The energetic gamma radiation discovered by the H.E.S.S. telescopes, however, is neither point-like nor centered at the locations of the Wolf-Rayet stars, but appears extended compared to the point spread function of the telescopes, on scales beyond the extent of the stellar cluster, with constant emission over time.
What can we conclude about the origin of these gamma rays? With a projected angular size of milliarcsecond scale, the WR 20a binary system, including its colliding wind zone, would appear as a point source for observations with the H.E.S.S. telescope array. "Unless there are extreme differences in the spatial extent of the particle distributions producing radio, X-ray, and VHE gamma-ray emission", says Olaf Reimer, Senior Research Scientist at Stanford University, "scenarios based on the colliding stellar winds in the WR 20a binary system face the severe problem of accounting for a source extension of 0.2 degrees in the VHE waveband."

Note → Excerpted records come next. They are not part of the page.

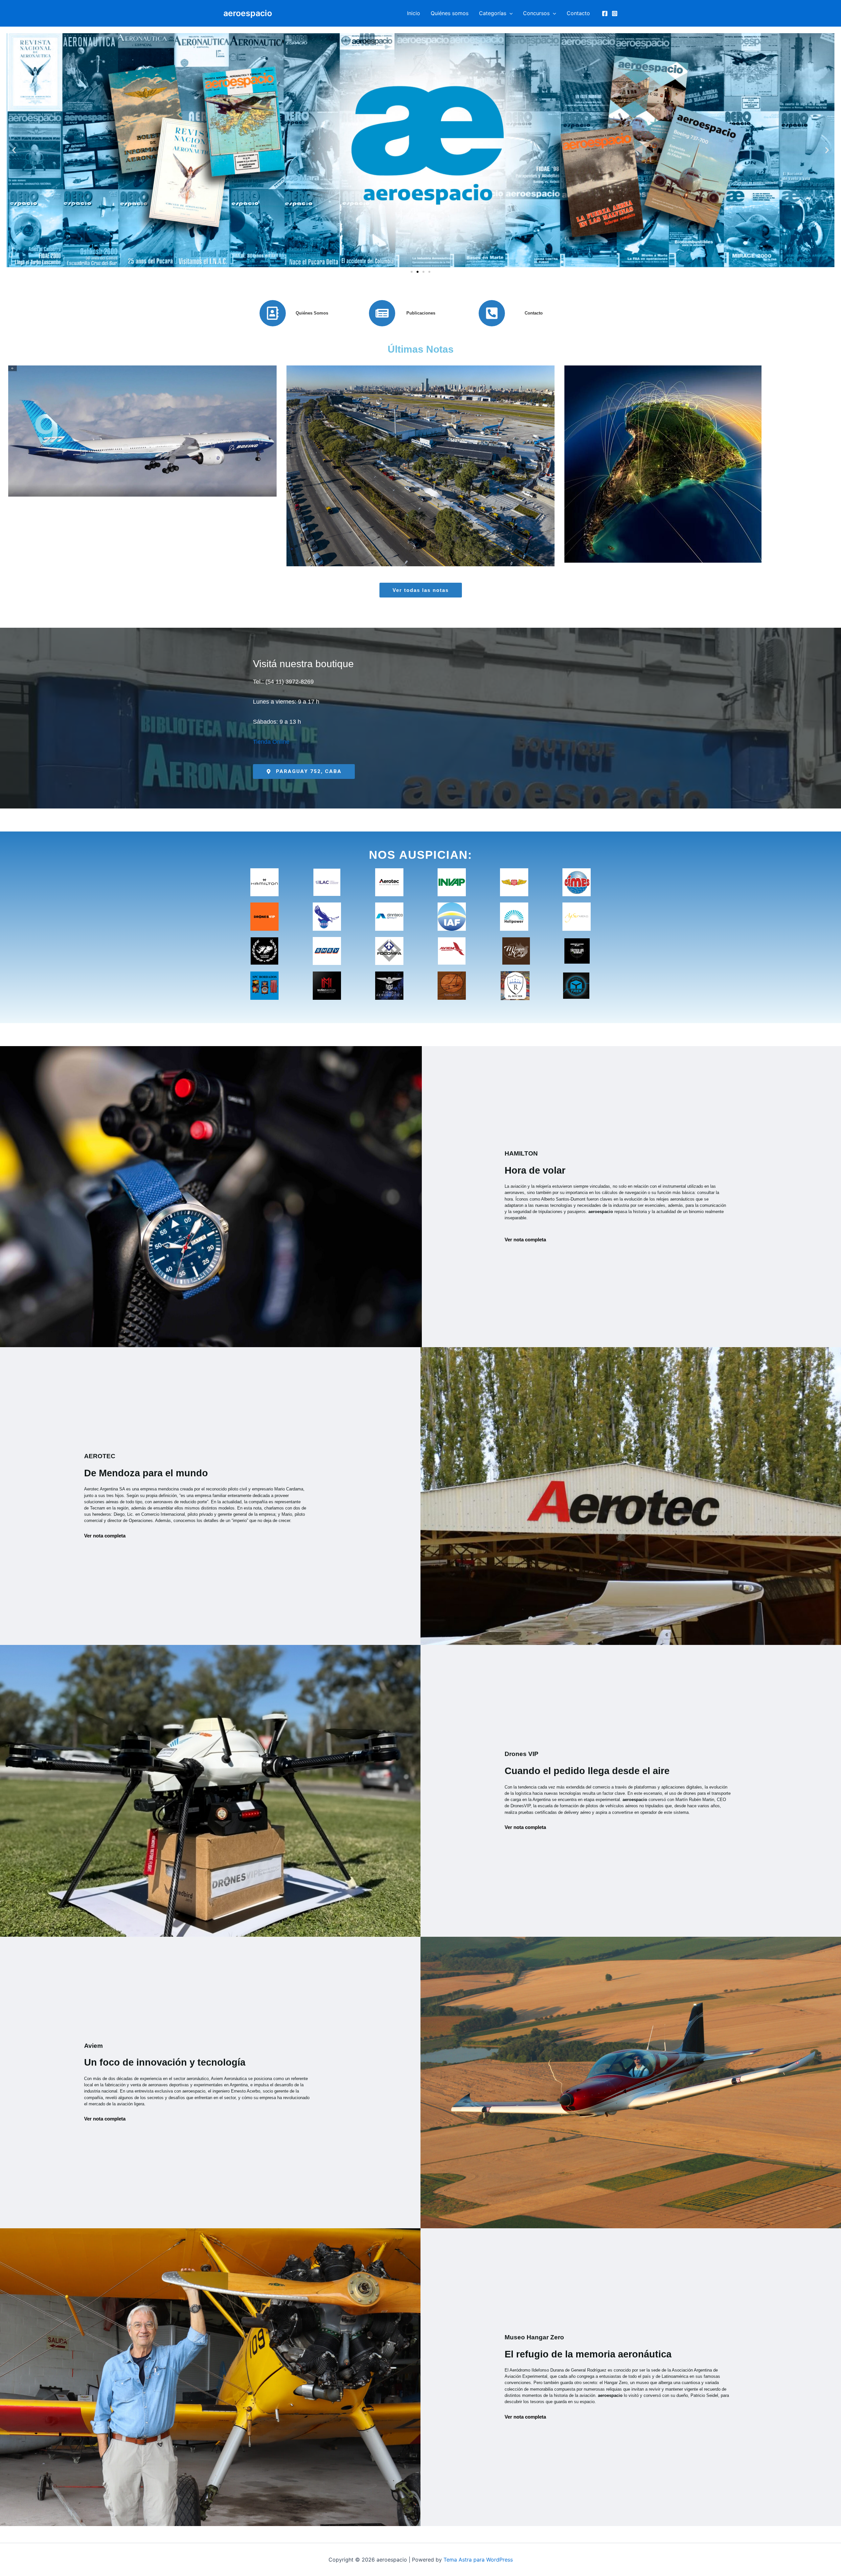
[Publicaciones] (382, 313)
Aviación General (770, 485)
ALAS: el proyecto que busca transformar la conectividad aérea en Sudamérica (698, 458)
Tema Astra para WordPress (478, 2559)
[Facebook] (605, 13)
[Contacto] (492, 313)
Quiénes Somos (312, 313)
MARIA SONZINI (140, 480)
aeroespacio (247, 13)
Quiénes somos (449, 13)
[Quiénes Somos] (273, 313)
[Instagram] (615, 13)
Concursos (536, 13)
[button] (509, 13)
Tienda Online (271, 741)
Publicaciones (420, 313)
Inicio (413, 13)
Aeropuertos (470, 485)
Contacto (578, 13)
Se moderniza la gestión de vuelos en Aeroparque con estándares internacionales (420, 458)
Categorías (492, 13)
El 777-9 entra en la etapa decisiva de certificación (142, 458)
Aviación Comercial (191, 481)
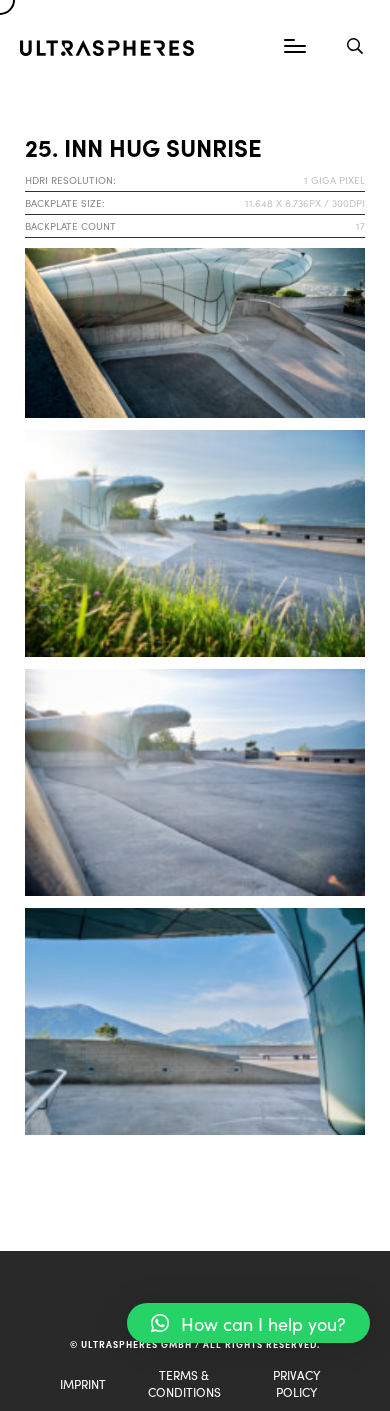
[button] (248, 1323)
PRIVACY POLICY (296, 1383)
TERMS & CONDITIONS (184, 1383)
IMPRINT (83, 1383)
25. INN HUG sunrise (143, 146)
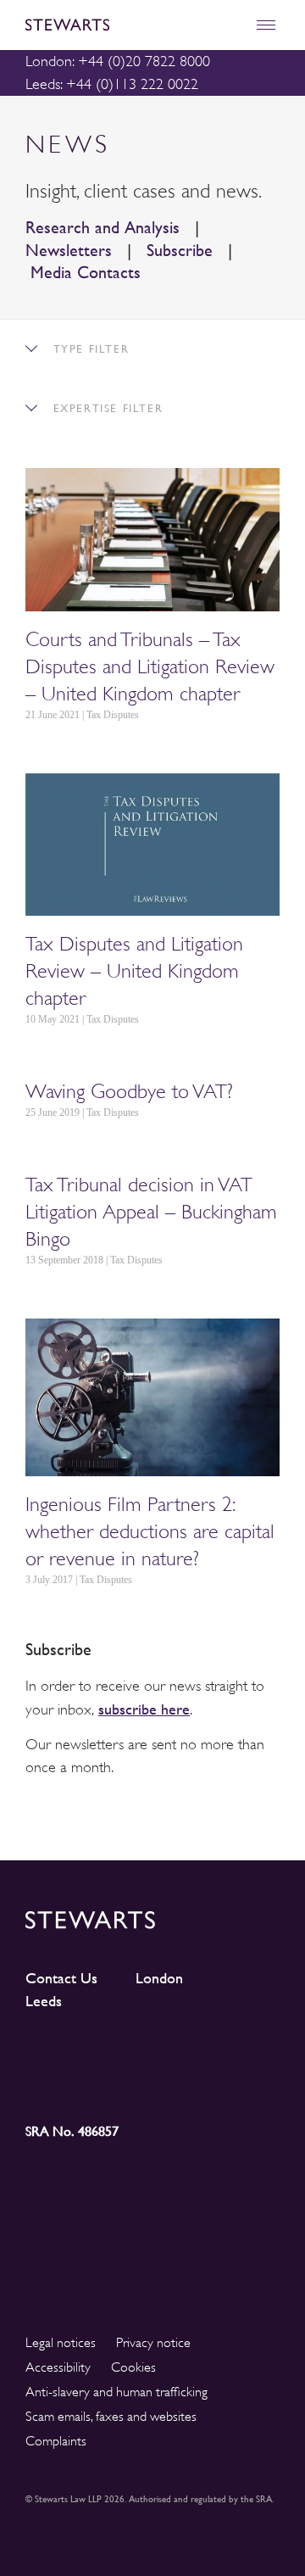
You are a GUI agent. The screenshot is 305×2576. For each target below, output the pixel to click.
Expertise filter (105, 408)
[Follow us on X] (184, 2051)
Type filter (88, 349)
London (159, 1978)
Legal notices (60, 2342)
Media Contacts (85, 272)
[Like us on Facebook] (248, 2053)
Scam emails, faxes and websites (111, 2416)
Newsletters (68, 250)
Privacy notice (153, 2342)
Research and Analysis (102, 227)
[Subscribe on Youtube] (57, 2084)
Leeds (43, 2001)
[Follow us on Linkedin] (57, 2052)
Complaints (55, 2441)
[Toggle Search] (229, 25)
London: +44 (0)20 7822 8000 (117, 61)
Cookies (133, 2367)
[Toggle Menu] (266, 25)
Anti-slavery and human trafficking (116, 2392)
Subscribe (180, 250)
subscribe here (144, 1709)
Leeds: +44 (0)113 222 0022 (111, 83)
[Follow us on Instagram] (120, 2053)
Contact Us (61, 1978)
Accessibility (58, 2367)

On the other hand, at the nominal distance of WR 20a of 8 kpc, this source extension is equivalent to a diameter of about 28 pc for the emission region, consistent in size with theoretical predictions of bubbles blown from massive stars into the interstellar medium. Shocks and turbulent motion inside a bubble can efficiently transfer energy to cosmic rays, providing a plausible mechanism for particle acceleration. In size and location, the gamma-ray source resembles the so-called "blister" as reported by Whiteoak & Uchida 1997, where the bubble opens up and the wind expands into the low-density ambient medium. Shock acceleration at the boundaries of the blister may enable particles to diffusively re-enter into the dense medium, thereby interacting in hadronic collisions and producing ?-rays. Similar scenarios were outlined over twenty years ago for supernova-driven expansion of particles into a low density medium. If one accepts such a scenario here, it might give the first observational support of energetic gamma-ray emission due to diffusive shock acceleration from supersonic winds in a wind-blown bubble created by WR 20a, or by the ensemble of hot and massive stars in Westerlund 2.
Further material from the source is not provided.